Molto più coerente mi sembra, invece, il punto di vista sostenuto da un teorico della democrazia deliberativa come James Bohman: il rispetto di tutti che è essenziale alla democrazia laica richiede, in caso di controversie profonde o al limite intrattabili, che si eviti quanto più possibile di procedere con decisioni di maggioranza, e che invece si realizzino soluzioni dove ogni punto di vista abbia dato il suo contributo, e che Bohman definisce “compromessi morali”[16]. A mio modo di vedere anzi, e qui dissento dall’opinione che si è affermata negli ultimi anni soprattutto in Italia, la ricerca di soluzioni condivise, soprattutto nei campi valorialmente delicati (ma non solo), è molto più democratica della decisione a colpi di maggioranza. Come ha ben scritto il costituzionalista Stefano Ceccanti[17], “le maggioranze possono decidere (anzi talvolta devono farlo) ma sapendo che su questi temi […] devono non sacrificare completamente le ragioni dell’altro, ma cercare un bilanciamento fra valori, un equilibrio di soluzioni, avendo di mira la coesione, non la contrapposizione, il compromesso fra concezioni etiche diverse, non la vittoria dell’una sull’altra”. I genuini conflitti valorizzi rimandano a una complessa dialettica tra diritti delle maggioranze e pari rispetto delle convinzioni di ciascuno; e proprio perché non ammettono soluzioni semplicistiche ci portano a riflettere su quanto sia importante un aspetto che la democrazia maggioritaria rischia invece di lasciare in secondo piano, e cioè la necessità di ricercare, attraverso un delicato equilibrio di conflitto e dialogo, soluzioni che siano quanto più possibile condivise.

Analisi del testo:

[1] Le riflessioni contenute in questo scritto riprendono in parte
quelle presenti nel volume Democrazia (Einaudi, Torino 2014) e nel saggio Democrazia
deliberativa e conflitti culturali
, in Democrazia. Storia e teoria di un’esperienza filosofica e politica, a cura di C. Altini, Il Mulino, Bologna 2011, pp. 325-339.

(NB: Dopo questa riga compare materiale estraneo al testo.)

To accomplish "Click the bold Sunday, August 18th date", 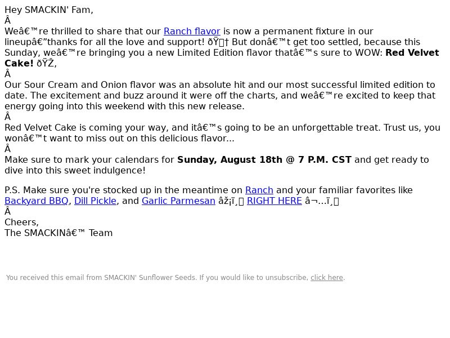I will 264,160.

[2] Vedi anche Habermas, Tra scienza e fede, Laterza, Roma-Bari 2006, p. 28, dove dà la sua definizione di neutralità; cfr. anche p. 37. Vedi anche la citazione di Audi a p. 30.

[3] Cfr. J. Habermas, Ch. Taylor, Multiculturalismo, Feltrinelli, Milano 1998, p. 84.

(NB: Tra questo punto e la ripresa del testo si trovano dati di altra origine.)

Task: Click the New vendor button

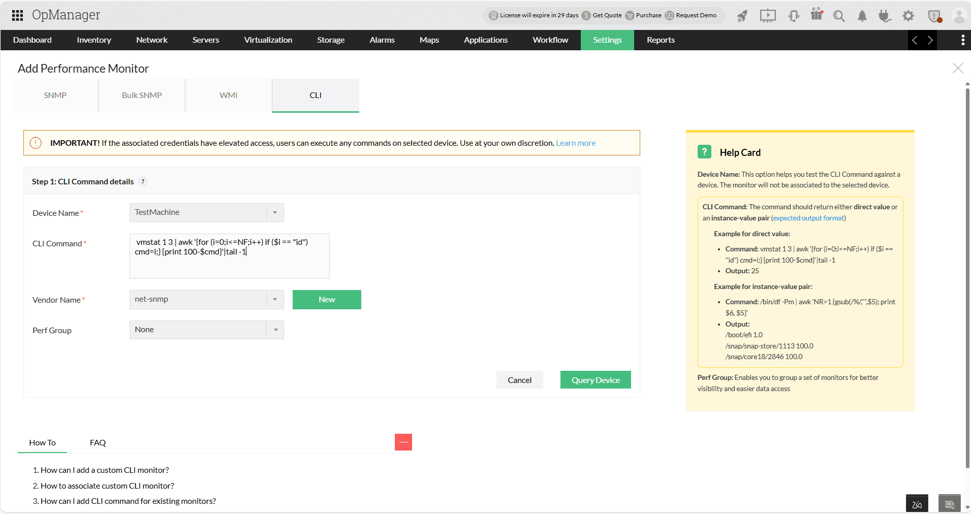Action: coord(326,299)
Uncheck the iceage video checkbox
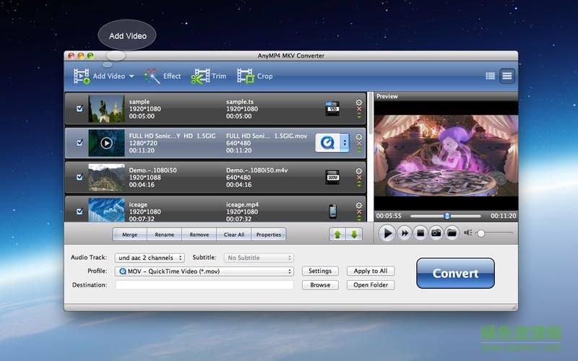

[4]  Cfr. ad esempio il commento di Max Penski al libro di S. Benhabib, The Claims of Culture, in “Contellations”, XI (2004) 2.

[5] Cfr. M. Sandel, Il discorso morale e la tolleranza liberale: l’aborto e l’omosessualità, in A. Ferrara (a cura di), Comunitarismo e liberalismo, Editori Riuniti, Roma 1992, pp. 251-273.

[6]   J. Rawls, Liberalismo politico, Edizioni di Comunità, Milano 1994, p. 184.

[7]   J. Habermas, Tra scienza e fede, cit., p. 33.

[8]   Ivi, p. 34.

[9]   Ivi, p. 39.

[10] Ivi, p. 41.

[11] Ivi, p. 42.

[12] Ibidem.

[13] Ivi, p. 43.

[14] Ivi, p. 212.

[15] Ivi, p. 112.

[16]  J. Bohman, Public Deliberation. Pluralism, Complexity and Democracy, Mit Press, Cambridge (Mass.) 1996, p. 104.

[17]  S. Ceccanti, Laicità e istituzioni democratiche, in G. Boniolo (a cura di), Laicità. Una geografia delle nostre radici, Einaudi, Torino 2006, pp. 27-46: 42.